- Dataset extract -
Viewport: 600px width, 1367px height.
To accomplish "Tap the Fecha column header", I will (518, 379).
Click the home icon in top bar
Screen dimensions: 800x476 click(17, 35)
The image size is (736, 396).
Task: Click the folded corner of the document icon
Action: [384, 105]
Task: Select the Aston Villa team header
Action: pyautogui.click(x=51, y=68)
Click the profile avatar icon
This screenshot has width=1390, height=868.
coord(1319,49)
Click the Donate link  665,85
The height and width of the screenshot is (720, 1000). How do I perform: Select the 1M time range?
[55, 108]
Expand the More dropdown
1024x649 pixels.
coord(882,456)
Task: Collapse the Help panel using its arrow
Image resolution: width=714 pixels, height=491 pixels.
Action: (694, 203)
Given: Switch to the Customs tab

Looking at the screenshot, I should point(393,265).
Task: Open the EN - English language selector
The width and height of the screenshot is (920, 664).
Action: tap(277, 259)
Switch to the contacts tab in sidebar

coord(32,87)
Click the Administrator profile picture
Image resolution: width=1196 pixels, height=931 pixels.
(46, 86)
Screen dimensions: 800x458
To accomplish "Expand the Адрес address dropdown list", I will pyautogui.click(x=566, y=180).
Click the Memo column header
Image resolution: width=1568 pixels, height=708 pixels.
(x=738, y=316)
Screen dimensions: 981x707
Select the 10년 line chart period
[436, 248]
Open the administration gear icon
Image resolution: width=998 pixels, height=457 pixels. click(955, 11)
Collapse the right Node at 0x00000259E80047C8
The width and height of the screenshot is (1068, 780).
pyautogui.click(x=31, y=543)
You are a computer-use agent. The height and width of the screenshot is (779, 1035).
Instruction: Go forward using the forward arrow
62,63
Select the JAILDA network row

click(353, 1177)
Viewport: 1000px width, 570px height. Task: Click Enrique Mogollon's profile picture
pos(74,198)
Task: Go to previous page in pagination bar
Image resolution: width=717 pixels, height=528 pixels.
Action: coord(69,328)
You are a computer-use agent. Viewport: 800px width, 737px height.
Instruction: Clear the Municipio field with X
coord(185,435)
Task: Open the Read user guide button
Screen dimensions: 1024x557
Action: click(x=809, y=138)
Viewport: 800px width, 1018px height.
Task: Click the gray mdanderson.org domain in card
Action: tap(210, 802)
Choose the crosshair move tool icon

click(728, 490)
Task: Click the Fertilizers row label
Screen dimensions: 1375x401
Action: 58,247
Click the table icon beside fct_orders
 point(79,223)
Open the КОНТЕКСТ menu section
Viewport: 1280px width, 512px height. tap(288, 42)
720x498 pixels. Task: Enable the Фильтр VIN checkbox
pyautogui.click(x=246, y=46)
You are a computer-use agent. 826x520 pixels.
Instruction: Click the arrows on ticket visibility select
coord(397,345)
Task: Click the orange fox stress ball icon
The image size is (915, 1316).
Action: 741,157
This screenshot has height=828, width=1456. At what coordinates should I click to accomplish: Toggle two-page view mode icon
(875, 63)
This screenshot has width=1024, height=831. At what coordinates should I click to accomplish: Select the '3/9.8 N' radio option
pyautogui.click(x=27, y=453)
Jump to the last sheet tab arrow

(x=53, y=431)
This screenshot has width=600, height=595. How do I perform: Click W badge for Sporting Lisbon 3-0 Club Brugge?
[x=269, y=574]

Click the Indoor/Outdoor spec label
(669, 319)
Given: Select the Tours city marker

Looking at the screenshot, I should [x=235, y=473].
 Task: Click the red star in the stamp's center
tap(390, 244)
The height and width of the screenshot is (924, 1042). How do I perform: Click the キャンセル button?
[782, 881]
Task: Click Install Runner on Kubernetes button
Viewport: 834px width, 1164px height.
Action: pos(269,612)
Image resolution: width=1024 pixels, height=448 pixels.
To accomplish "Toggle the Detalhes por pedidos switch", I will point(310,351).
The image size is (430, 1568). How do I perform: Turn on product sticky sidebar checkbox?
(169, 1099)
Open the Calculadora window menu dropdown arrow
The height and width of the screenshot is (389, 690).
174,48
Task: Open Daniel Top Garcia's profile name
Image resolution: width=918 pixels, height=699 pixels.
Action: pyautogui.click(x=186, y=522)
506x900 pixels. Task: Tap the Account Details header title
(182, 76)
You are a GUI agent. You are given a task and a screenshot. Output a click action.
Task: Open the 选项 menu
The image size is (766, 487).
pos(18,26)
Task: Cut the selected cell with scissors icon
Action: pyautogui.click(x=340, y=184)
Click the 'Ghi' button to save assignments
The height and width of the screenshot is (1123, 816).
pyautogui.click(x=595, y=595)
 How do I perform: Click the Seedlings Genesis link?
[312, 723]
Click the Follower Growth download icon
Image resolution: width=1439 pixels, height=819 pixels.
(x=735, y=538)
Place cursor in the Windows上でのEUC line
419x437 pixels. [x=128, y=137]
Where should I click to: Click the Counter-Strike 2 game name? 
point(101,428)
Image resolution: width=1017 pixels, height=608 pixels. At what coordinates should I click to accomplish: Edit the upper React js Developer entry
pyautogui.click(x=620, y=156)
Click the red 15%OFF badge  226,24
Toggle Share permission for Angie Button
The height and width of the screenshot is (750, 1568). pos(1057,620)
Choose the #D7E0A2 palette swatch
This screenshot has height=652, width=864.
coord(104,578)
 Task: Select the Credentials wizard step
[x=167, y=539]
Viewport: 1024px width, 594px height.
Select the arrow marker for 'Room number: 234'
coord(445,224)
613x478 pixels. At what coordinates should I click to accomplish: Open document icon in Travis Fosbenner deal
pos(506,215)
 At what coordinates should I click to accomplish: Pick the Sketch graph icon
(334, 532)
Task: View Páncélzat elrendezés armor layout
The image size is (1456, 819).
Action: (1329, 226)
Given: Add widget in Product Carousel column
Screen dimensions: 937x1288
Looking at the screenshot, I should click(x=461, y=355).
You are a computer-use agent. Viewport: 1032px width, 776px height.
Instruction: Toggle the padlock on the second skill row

- Work to be completed -
Can you repeat, word for word, every line above from the one containing "Screen dimensions: 1024x557" down to the one containing "Task: Click the orange fox stress ball icon", including both?

- Completed exercise -
Screen dimensions: 1024x557
Action: click(x=809, y=138)
Viewport: 800px width, 1018px height.
Task: Click the gray mdanderson.org domain in card
Action: tap(210, 802)
Choose the crosshair move tool icon

click(728, 490)
Task: Click the Fertilizers row label
Screen dimensions: 1375x401
Action: 58,247
Click the table icon beside fct_orders
 point(79,223)
Open the КОНТЕКСТ menu section
Viewport: 1280px width, 512px height. tap(288, 42)
720x498 pixels. Task: Enable the Фильтр VIN checkbox
pyautogui.click(x=246, y=46)
You are a computer-use agent. 826x520 pixels.
Instruction: Click the arrows on ticket visibility select
coord(397,345)
Task: Click the orange fox stress ball icon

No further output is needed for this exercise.